Sarah Hendrickx yesterday

Sarah Hendrickx yesterday – from dreadlock kid to Depardieu

Comedian Sarah Hendrickx is 45, twice divorced, a mum of two, grandmother of twins and an expert on autism – she has published five books on the subject (plus one on student cookery).

She trains professionals – care workers, doctors, psychiatrists, foster carers, teachers – who have to deal with autistic people.

“And when you were a kid?” I asked her yesterday.

“Council house kid,” she said. “Scholarship. Private school. Croydon. Left at 16. Went to live in squats. For years and years, I was a squatter. Squatting in London in the early 1980s, as soon as I left school. Dropped out completely. Punk. Got pregnant. Lived in a van with my daughter. Dreadlocks. Dog on string. Travelling around a bit. Moved to Devon. I’ve only looked sensible in the last ten years. I’m a bit of a late starter.”

“And you have Tourette’s Syndrome,” I said.

“Yes,” Sarah said. “Facial ticks. Eye ticks. I used to blink around 100 times per minute. Now I have Botox injections around the eyes on the NHS – I get free Botox, which is what every middle-aged woman wants, isn’t it? But it’s a horrible, horrible process.”

“And you’re an international expert on autism,” I said.

“Apparently so,” said Sarah.

“Because…?” I asked.

“Because I’ve written books, I guess,” she replied. “And because not that many people know that much about it.”

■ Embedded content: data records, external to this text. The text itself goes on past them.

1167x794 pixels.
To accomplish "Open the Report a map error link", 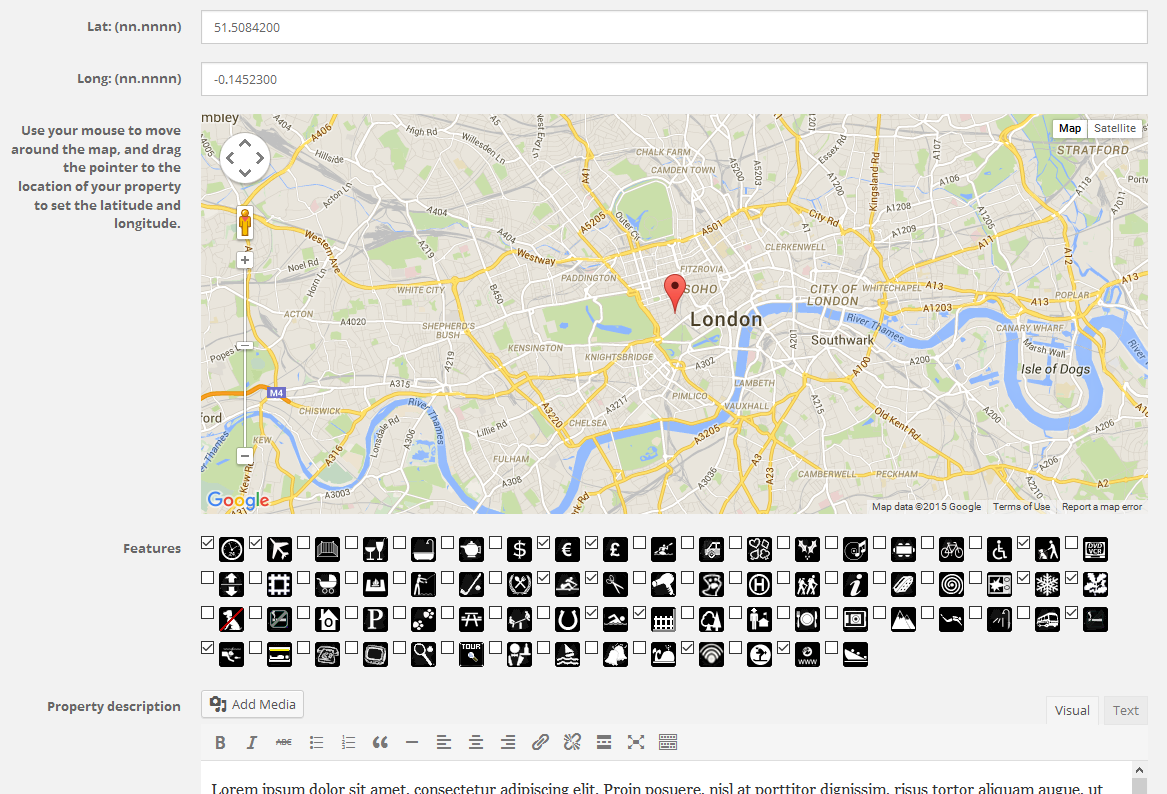I will tap(1101, 507).
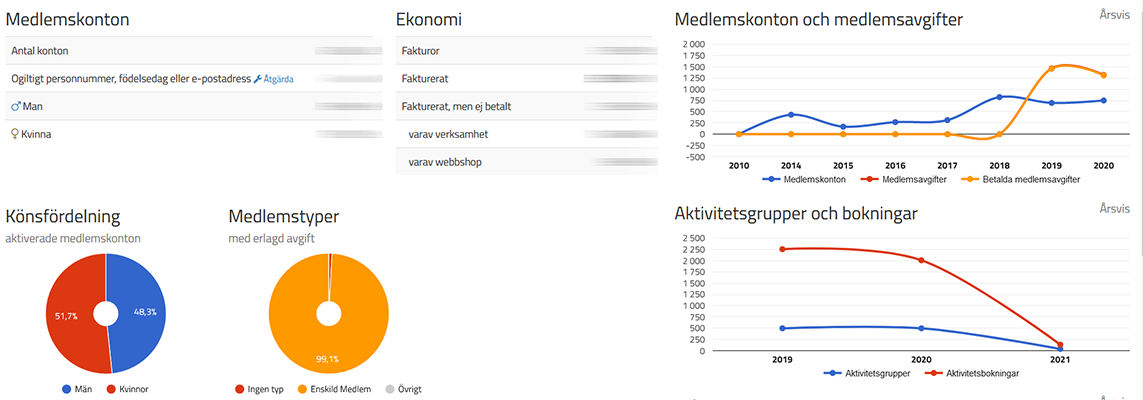Click the red Kvinnor legend dot
The width and height of the screenshot is (1143, 400).
(112, 389)
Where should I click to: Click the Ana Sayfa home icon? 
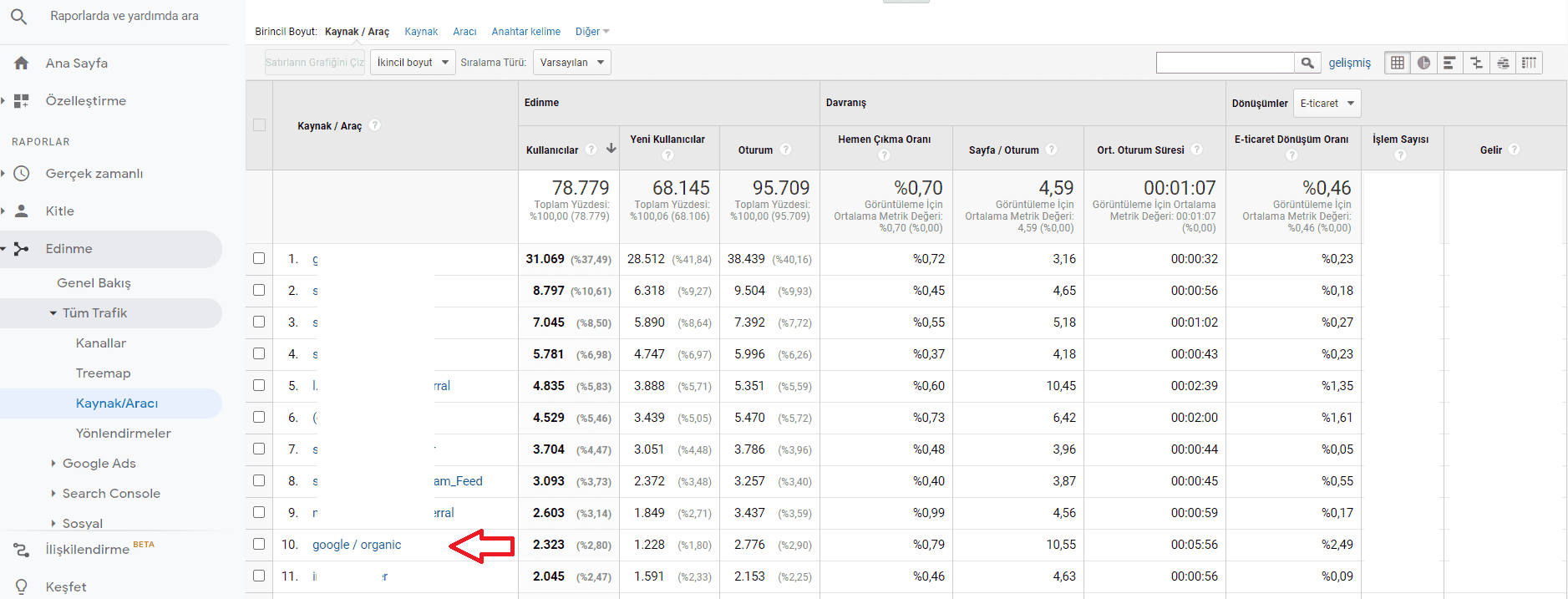pyautogui.click(x=22, y=63)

“You’re autistic yourself?” I asked.

“Yes. The only people who really understand it are people with it, because it’s about a different neurology. Even people who are married to it don’t really understand it, because it’s a whole different way of seeing the world. It’s all about cognitive processing. It’s much easier to have set rules about something. There’s no grey. Everything’s black and white, because that makes your life easier and calmer. The logic is not necessarily perfect logic, but it’s your own logic. There’s always a logic; it may be a flawed or a skewed logic, but it’s not random thinking. You can’t make judgments very well, because judgments are grey.”

“But isn’t the whole thing about performing comedy that you can suddenly take off on a flight of fantasy?” I asked.

“Not my comedy,” said Sarah. “Because I have no imagination. I don’t get the surreal humour. The Mighty Boosh. I don’t get that at all. Oh I have a fish and you have binoculars! Really? Why is that funny? My comedy is all true.”

Hans Asperger in Vienna c 1940

Hans Asperger working in Vienna, c 1940

Asperger’s Syndrome interests me,” I told her. “Robert White, who won the Malcolm Hardee Comedy Award a couple of years ago, has it.”

“There was research on stand-up comics a few years ago,” Sarah told me, “which found many were quite unusual in standard personality-type profiles. They might be extrovert on the stage but, in their personal lives, they were socially awkward.”

“I’ve found with quite a few of the comedians I’ve tried to help,” I said, “that they’re extrovert on stage but do they want to publicise themselves? No they bleeding don’t. They want to hide in a cave rather than be interviewed.”

“Well,” said Sarah, “you stick me in a networking event or a party… I’ve been to autism events as a speaker and I’m the one out of 300 people who’s hiding round the corner because I just can’t bear to be visible.”

“So how can shy people who want to hide away be comedians?” I asked.

“Because,” explained Sarah, “they stand in front of people with a microphone, a script, a set period of time to talk and a plan of what they’re going to talk about and, when they’ve had enough, they get off. It’s not a two-way dialogue. It’s not socialising.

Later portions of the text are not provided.